April 10, 2026 Reading Time: 1 min read The American Bankers Association today joined four associations in providing recommendations for how the Securities and Exchange Commission could reform its regulations for cybersecurity disclosures by businesses.

SEC Chairman Paul Atkins in January issued a request for comment on reforming Regulation S-K’s cybersecurity disclosures. In a joint letter, ABA and the other associations had several suggestions:

  • Rescind Item 106 of the regulation in its entirety, given that cybersecurity risks do not justify a departure from the SEC’s principles-based disclosure regime applicable to other risks.
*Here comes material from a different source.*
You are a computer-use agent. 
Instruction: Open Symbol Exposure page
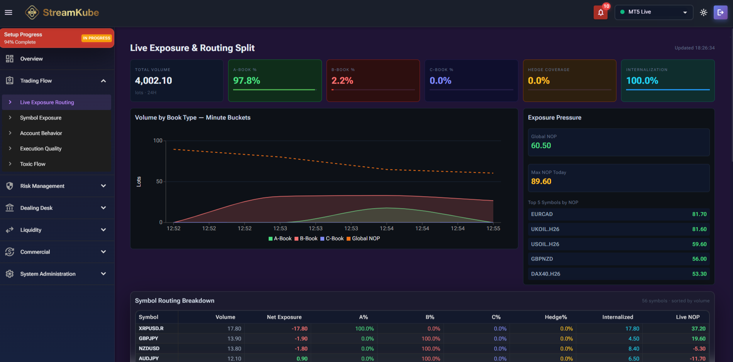pos(41,118)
  • If Item 106 is not rescinded, amend it and related provisions to align the definition of “cybersecurity incident” to the impact-based standards used in the prudential banking agencies’ Computer-Security Incident Notification Rule, and to streamline the disclosure process.
  • Rescind Form 8-K, Item 1.05 and the corresponding Form 6-K provision, and revert to the longstanding principles-based approach for incident disclosure under which material cybersecurity incidents can be appropriately disclosed.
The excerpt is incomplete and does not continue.